Text extract
"""

To combine the advantages from both CNNs and RNNs, [Vaswani et al., 2017] designed a novel architecture using the attention mechanism. This architecture, which is called as Transformer, achieves parallelization by capturing recurrence sequence with attention and at the same time encodes each item’s position in the sequence. As a result, Transformer leads to a compatible model with significantly shorter training time.

Similar to the seq2seq model in Section 9.7, Transformer is also based on the encoder-decoder architecture. However, Transformer differs to the former by replacing the recurrent layers in seq2seq with multi-head attention layers, incorporating the position-wise information through position encoding, and applying layer normalization. We compare Transformer and seq2seq side-by-side in Fig. 10.3.1.

Overall, these two models are similar to each other: the source sequence embeddings are fed into \(n\) repeated blocks. The outputs of the last block are then used as attention memory for the decoder. The target sequence embeddings are similarly fed into \(n\) repeated blocks in the decoder, and the final outputs are obtained by applying a dense layer with vocabulary size to the last block’s outputs.


Fig. 10.3.1 The Transformer architecture.

On the flip side, Transformer differs from the seq2seq with attention model in the following:

  1. Transformer block: a recurrent layer in seq2seq is replaced by a Transformer block. This block contains a multi-head attention layer and a network with two position-wise feed-forward network layers for the encoder. For the decoder, another multi-head attention layer is used to take the encoder state.

  2. Add and norm: the inputs and outputs of both the multi-head attention layer or the position-wise feed-forward network, are processed by two “add and norm” layer that contains a residual structure and a layer normalization layer.

  3. Position encoding: since the self-attention layer does not distinguish the item order in a sequence, a positional encoding layer is used to add sequential information into each sequence item.

In the rest of this section, we will equip you with each new component introduced by Transformer, and get you up and running to construct a machine translation model.

"""

Data extract
"""

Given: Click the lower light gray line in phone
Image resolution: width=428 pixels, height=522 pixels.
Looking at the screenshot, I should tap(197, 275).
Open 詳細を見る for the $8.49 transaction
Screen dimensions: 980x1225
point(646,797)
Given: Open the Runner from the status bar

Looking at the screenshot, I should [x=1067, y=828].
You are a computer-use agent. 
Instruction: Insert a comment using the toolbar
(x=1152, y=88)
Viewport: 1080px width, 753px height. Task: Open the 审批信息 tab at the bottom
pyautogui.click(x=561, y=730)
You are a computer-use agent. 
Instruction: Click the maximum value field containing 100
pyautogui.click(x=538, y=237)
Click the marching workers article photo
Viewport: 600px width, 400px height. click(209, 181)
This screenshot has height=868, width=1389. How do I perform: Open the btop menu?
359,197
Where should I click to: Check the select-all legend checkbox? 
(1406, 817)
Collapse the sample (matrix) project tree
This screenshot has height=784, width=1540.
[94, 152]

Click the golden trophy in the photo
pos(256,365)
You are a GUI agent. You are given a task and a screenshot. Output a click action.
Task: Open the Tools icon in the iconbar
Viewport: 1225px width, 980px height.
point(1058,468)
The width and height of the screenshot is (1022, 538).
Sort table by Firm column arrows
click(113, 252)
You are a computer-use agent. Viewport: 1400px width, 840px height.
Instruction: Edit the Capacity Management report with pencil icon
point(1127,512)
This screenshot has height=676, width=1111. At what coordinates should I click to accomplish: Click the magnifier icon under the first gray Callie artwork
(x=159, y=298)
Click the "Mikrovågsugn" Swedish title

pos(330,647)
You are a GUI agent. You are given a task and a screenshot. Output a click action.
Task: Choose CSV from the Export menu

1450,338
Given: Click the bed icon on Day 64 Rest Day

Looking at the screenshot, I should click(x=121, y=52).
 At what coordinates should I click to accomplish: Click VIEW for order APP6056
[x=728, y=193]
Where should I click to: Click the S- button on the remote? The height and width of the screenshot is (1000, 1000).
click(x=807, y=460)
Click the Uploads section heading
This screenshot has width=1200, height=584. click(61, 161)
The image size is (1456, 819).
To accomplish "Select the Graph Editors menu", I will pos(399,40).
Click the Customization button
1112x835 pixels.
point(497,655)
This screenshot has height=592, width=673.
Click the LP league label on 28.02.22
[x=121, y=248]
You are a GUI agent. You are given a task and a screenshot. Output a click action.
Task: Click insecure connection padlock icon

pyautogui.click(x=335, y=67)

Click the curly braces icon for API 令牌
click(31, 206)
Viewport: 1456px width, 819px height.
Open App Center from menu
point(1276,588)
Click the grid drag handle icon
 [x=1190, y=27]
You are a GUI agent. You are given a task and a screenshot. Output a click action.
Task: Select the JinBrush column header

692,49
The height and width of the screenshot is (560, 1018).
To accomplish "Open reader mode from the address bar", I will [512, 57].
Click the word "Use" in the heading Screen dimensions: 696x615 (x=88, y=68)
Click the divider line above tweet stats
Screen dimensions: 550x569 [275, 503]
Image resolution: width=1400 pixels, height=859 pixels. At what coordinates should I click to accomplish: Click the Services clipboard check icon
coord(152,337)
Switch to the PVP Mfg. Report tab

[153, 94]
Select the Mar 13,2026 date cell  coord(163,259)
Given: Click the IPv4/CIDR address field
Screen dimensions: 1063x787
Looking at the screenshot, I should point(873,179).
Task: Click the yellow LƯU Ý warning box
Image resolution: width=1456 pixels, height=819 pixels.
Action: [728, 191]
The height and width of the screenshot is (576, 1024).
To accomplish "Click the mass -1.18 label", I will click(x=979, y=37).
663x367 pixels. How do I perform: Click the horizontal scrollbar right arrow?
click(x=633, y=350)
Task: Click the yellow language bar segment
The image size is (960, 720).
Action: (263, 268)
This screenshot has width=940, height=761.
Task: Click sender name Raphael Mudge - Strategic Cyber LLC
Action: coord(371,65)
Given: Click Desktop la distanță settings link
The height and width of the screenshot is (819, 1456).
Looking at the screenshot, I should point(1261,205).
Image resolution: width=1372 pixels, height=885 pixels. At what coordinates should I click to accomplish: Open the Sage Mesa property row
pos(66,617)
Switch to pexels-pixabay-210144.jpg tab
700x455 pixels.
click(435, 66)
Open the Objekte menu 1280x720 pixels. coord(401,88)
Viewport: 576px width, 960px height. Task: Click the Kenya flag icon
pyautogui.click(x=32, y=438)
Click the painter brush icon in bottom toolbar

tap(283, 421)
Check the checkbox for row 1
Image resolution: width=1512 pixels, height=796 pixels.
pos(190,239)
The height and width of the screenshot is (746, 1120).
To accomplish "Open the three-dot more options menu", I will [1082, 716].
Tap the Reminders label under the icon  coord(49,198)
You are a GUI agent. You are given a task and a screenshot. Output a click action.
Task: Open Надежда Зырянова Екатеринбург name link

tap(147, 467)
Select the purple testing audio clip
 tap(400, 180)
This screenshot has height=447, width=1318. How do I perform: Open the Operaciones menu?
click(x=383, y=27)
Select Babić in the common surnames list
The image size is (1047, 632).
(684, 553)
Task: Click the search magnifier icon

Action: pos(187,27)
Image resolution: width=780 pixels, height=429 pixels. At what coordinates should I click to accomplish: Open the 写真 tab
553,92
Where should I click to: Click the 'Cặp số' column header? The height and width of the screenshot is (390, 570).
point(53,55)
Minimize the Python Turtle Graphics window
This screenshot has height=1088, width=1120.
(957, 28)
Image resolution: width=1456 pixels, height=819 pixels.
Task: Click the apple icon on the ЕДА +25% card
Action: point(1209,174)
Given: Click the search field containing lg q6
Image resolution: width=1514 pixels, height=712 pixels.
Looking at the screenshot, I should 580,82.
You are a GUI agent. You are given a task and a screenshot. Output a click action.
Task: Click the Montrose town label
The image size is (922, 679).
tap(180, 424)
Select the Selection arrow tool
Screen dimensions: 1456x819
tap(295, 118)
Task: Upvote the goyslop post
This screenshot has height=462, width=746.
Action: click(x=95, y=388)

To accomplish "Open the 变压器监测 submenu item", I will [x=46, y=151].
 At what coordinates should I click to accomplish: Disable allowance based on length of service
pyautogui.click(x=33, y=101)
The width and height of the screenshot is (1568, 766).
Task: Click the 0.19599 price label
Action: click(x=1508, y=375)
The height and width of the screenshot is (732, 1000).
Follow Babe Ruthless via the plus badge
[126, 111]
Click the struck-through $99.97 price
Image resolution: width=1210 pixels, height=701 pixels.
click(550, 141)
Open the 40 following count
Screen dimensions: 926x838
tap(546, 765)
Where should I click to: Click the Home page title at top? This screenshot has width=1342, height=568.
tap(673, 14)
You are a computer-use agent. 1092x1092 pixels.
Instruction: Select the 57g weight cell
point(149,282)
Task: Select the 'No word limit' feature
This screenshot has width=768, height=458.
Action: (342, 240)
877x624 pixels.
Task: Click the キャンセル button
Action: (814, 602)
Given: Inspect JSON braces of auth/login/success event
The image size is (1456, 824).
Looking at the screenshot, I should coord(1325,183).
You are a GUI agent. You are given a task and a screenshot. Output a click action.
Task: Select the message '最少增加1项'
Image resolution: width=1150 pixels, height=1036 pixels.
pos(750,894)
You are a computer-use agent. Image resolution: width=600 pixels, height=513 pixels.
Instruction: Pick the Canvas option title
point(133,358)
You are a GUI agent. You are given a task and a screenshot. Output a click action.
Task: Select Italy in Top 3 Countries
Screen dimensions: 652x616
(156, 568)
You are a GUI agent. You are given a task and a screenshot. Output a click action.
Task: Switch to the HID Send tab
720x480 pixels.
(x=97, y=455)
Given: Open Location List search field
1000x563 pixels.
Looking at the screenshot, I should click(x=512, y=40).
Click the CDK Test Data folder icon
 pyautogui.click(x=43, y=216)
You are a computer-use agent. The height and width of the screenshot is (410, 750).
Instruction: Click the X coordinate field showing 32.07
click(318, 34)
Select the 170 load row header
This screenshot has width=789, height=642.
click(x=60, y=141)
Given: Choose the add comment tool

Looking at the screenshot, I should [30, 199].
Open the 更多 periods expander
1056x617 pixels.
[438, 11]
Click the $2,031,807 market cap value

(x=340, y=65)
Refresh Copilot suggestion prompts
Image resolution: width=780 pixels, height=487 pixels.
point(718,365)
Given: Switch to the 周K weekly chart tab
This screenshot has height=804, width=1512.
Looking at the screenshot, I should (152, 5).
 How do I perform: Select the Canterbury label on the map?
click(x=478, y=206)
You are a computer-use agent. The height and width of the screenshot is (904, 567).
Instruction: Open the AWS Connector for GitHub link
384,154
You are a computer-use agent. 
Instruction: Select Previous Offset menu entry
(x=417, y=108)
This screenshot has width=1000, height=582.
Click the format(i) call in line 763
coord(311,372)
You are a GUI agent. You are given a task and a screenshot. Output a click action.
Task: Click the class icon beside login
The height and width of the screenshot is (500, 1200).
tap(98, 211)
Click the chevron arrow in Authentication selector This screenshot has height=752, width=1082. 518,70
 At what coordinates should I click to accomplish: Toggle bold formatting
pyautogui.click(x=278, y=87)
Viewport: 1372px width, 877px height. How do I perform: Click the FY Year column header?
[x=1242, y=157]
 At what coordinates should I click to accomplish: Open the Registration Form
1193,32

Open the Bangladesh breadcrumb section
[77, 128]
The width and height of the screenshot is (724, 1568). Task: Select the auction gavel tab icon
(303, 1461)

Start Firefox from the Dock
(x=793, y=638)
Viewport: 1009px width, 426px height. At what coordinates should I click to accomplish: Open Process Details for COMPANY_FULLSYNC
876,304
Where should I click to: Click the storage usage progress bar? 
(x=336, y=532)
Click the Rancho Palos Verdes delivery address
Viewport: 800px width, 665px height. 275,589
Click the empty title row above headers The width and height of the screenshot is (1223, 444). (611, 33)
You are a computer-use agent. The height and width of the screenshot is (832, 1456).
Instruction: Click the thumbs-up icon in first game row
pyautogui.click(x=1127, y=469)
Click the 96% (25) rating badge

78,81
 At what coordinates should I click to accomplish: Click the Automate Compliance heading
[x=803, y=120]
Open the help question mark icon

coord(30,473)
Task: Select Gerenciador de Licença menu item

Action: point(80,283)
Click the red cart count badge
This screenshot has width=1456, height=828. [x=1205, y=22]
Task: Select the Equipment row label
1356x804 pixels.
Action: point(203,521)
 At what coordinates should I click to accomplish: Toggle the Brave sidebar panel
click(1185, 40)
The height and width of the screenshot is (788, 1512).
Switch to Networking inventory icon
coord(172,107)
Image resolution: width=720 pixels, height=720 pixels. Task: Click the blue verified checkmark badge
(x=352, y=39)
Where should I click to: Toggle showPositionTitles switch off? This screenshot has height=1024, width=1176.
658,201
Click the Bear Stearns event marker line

"""

Name each way the Transformer text says Transformer differs from the seq2seq with attention model. The listing plays no part in this work.

Worked solution
Transformer block, add and norm, and position encoding.